Le dernier Robert Dupuis : une catastrophe à la française 


Le Paris-Marseille de l'enfer, sorti en salles cette semaine, est le dernier exemple en date de ces films français "à l'américaine" qui envahissent les écrans depuis le succès public des Titans de la Beauce

Le réalisateur Robert Dupuis utilise le mélange d'action, de suspense et d'effets spéciaux auquel nous ont habitués les grosses productions hollywoodiennes, en les adaptant à notre culture locale. C'est donc un film catastrophe en miniature, avec un avion qui part de Paris, subit une panne en survolant l'Auvergne, et finit pas sombrer dans la mer juste après le port de Marseille. Comme toujours dans ce genre de film, une idylle se noue entre une jeune femme courageuse (jouée par l'omniprésente Léontine Doucet, et le copilote (incarné sans conviction par Gaspard Nuca). 

Les ingrédients sont là, mais rien ne prend. La musique est sirupeuse, les effets spéciaux minimalistes. Les figurants trop peu nombreux passent et repassent devant la caméra. Le pompon est la scène finale, quand les pêcheurs marseillais embarquent sur leurs petits bateaux pour sauver les passagers de l'avion. Au lieu d'être émus, on est pris d'un fou-rire. Bref, ce film est une catastrophe de bout en bout. L'enfer (du Paris-Marseille) est pavé de bonnes intentions. 
Vanessa 


Écriture sans réfléchir 

avec les mots: pistache, rouge à lèvres, souple, étoile, pression, famille, bulle. 

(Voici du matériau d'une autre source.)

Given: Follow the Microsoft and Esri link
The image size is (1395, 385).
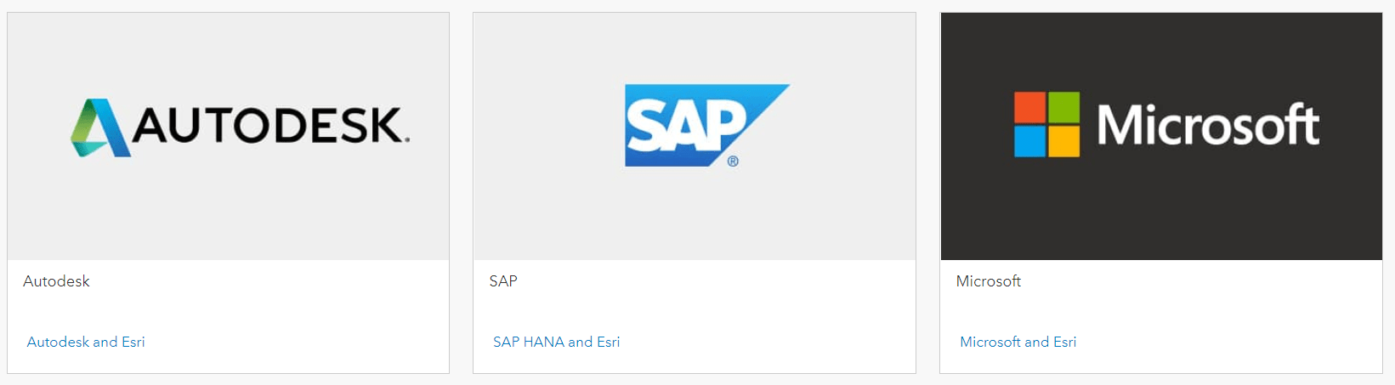Looking at the screenshot, I should (1018, 342).
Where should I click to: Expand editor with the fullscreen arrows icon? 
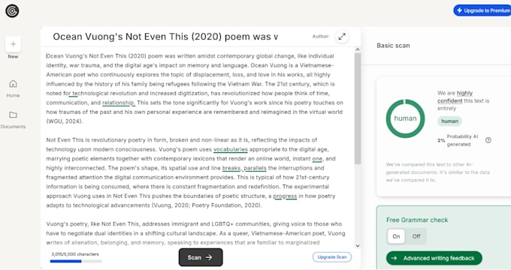[342, 37]
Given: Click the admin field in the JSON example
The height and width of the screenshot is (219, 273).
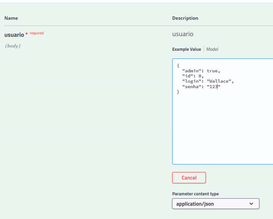Looking at the screenshot, I should (189, 70).
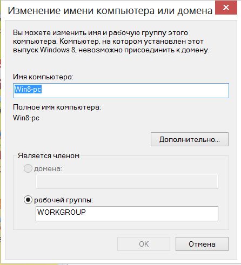Click the 'рабочей группы:' radio label

click(x=63, y=200)
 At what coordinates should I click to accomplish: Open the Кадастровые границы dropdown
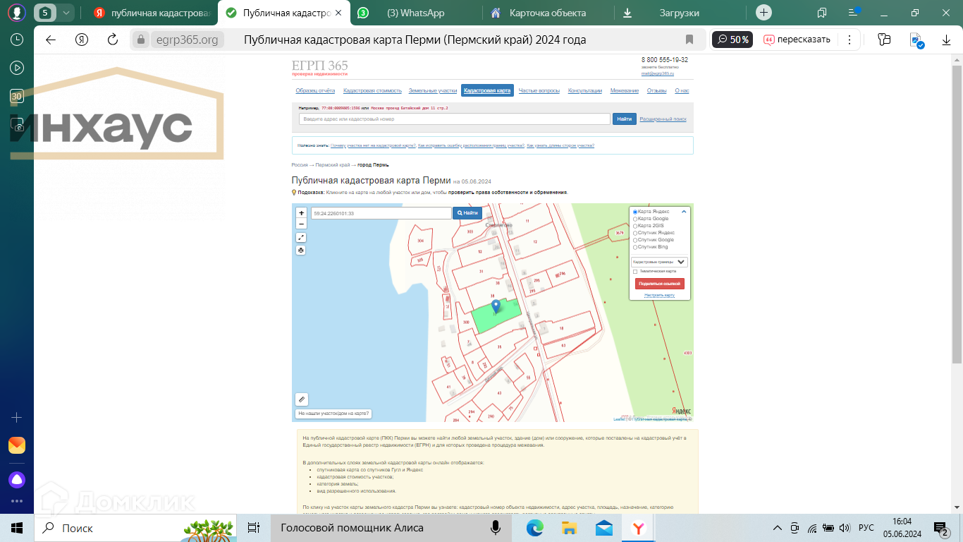(x=659, y=262)
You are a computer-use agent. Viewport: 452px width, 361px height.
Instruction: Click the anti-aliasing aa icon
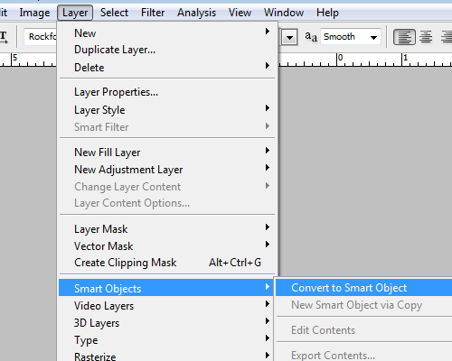(x=311, y=37)
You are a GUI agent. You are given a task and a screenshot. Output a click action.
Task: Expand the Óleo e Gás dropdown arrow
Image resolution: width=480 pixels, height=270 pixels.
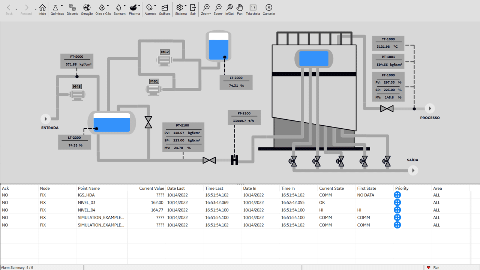click(108, 6)
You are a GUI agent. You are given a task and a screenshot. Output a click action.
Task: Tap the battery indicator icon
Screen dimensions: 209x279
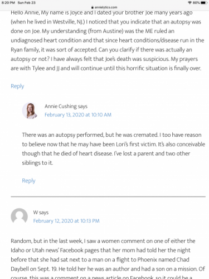click(204, 3)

- Les pistaches sont salées, je répète, les pistaches sont salées.
- Mais non, tu t’es trompé dans le code radio, c’était rouge à lèvres l’information à transmettre !
- Peut-être, mais tu sais, moi, j’suis tout sauf souple : on m’a dit de transmettre « pistache », je transmets « pistache », point final.
- Toi, t’es pas une flèche, doit plus y avoir une seule étoile qui brille dans ta caboche…
- Ben voilà, j’ai la pression maintenant ! Tu m’embrouilles et je risque de me tromper dans mes transmissions !
- Allons Raymond, ne nous fâchons pas, c’est pour libérer la France et nos familles que nous faisons ce boulot, faut penser à ça et à rien d’autre.
- T’as raison Roger, une fois la guerre finie, j’irai coincer la bulle sur une île déserte avec ma mignonne, et tout ça sera loin.
Hélène 

Il se régala de sa glace à la pistache. Elle était parfaite, meilleure encore que le sorbet au citron de ce matin. Le seul problème est que son rouge à lèvres disparut sur la cuillère, au fur et à mesure du festin. Heureusement, les canons actuels de la beauté sont plus souples qu'avant. Avec ou sans rouge à lèvres, il brillait comme une étoile dans un ciel hivernal. Sa glace terminée, il ôta son gilet à pressions et s'allongea pour faire une sieste. Dans sa famille, la sieste était une coutume sacrée, à ne négliger sous aucun prétexte. Il passa l'heure qui suivit dans sa bulle de rêve et de digestion.